**Supplied text**:
Testing whether to include a squared term

Rose Simmons

Join Date: Feb 2017

Posts: 114
#1

Testing whether to include a squared term

05 Mar 2017, 14:28

Hi,

I am using a panel dataset.
vote is my dependent variable: 1 if the respondent voted in an annual leadership election, and 0 otherwise (so I am using nonlinear methods).
My independent variables include marital status, gender, age etc.

I then run my regression with only age and age^2 as control variables:

Code:

xtprobit vote c.age c.age#c.age, re vce(robust)

I then conduct the test to see whether age^2 should be included, because I suspect there may be a U-shaped or inverse U-shaped relationship with voting (e.g. very young and very old people may be more or less likely to vote than middle-aged people, in a non-linear relationship).

Code:

test age c.age#c.age ( 1) [vote]age= 0 ( 2) [vote]c.age#c.age= 0 chi2( 2) = 4.34 Prob > chi2 = 0.1141

With this result, does this suggest that including age^2 is insignificant, and that perhaps I should only include age?

I believe this is the appropriate test to see the significant of the squared term, although please could you advise me if I'm mistaken?

Thank you

Last edited by Rose Simmons; 05 Mar 2017, 15:15.
Tags: None
Clyde Schechter

Join Date: Apr 2014

Posts: 30096
#2

05 Mar 2017, 15:26

Well, the test you did is actually a test of the joint significance of logage and logage squared. The result, were you to rely on it, suggests that both terms together fail to make a "statistically significant" contribution to the model. It does not provide a test of the inclusion of the quadratic term per se. If you believe in this kind of testing, you would drop both logage and logage squared from your model. That would leave you with a model that has no representation of age at all--which strikes me as not credible at all.

**Entries provided**:

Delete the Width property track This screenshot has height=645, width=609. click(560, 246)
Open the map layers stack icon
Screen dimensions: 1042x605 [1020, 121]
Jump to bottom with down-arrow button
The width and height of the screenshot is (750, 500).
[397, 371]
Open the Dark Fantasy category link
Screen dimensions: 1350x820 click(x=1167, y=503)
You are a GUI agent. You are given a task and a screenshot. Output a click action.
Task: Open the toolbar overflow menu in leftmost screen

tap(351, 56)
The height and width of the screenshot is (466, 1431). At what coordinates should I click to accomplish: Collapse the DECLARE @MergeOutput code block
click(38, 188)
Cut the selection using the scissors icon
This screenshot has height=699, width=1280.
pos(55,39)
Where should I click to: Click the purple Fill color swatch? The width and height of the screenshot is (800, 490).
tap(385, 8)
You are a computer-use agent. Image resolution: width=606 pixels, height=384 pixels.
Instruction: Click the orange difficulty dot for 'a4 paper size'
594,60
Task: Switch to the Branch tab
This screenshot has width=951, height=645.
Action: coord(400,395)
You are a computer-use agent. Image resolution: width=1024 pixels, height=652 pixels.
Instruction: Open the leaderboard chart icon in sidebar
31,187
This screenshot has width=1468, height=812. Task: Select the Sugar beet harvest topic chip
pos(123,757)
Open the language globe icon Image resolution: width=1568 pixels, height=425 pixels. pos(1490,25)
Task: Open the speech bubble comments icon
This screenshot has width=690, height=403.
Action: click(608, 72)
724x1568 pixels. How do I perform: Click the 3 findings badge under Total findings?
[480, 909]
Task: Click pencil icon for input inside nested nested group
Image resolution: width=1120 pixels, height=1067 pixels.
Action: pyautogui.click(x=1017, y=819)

**Work to be completed**:
Summarize the forum thread on testing a squared term in two sentences.

**Expected output**:
A poster with a panel dataset, where the outcome is whether a respondent voted in an annual leadership election, regresses voting on age and age squared and runs a test that gives a p-value of 0.1141, then asks whether this means only age should be kept. A reply explains that the test checks the joint significance of both terms rather than the squared term alone, so relying on it would mean dropping age from the model entirely, which the replier considers not credible.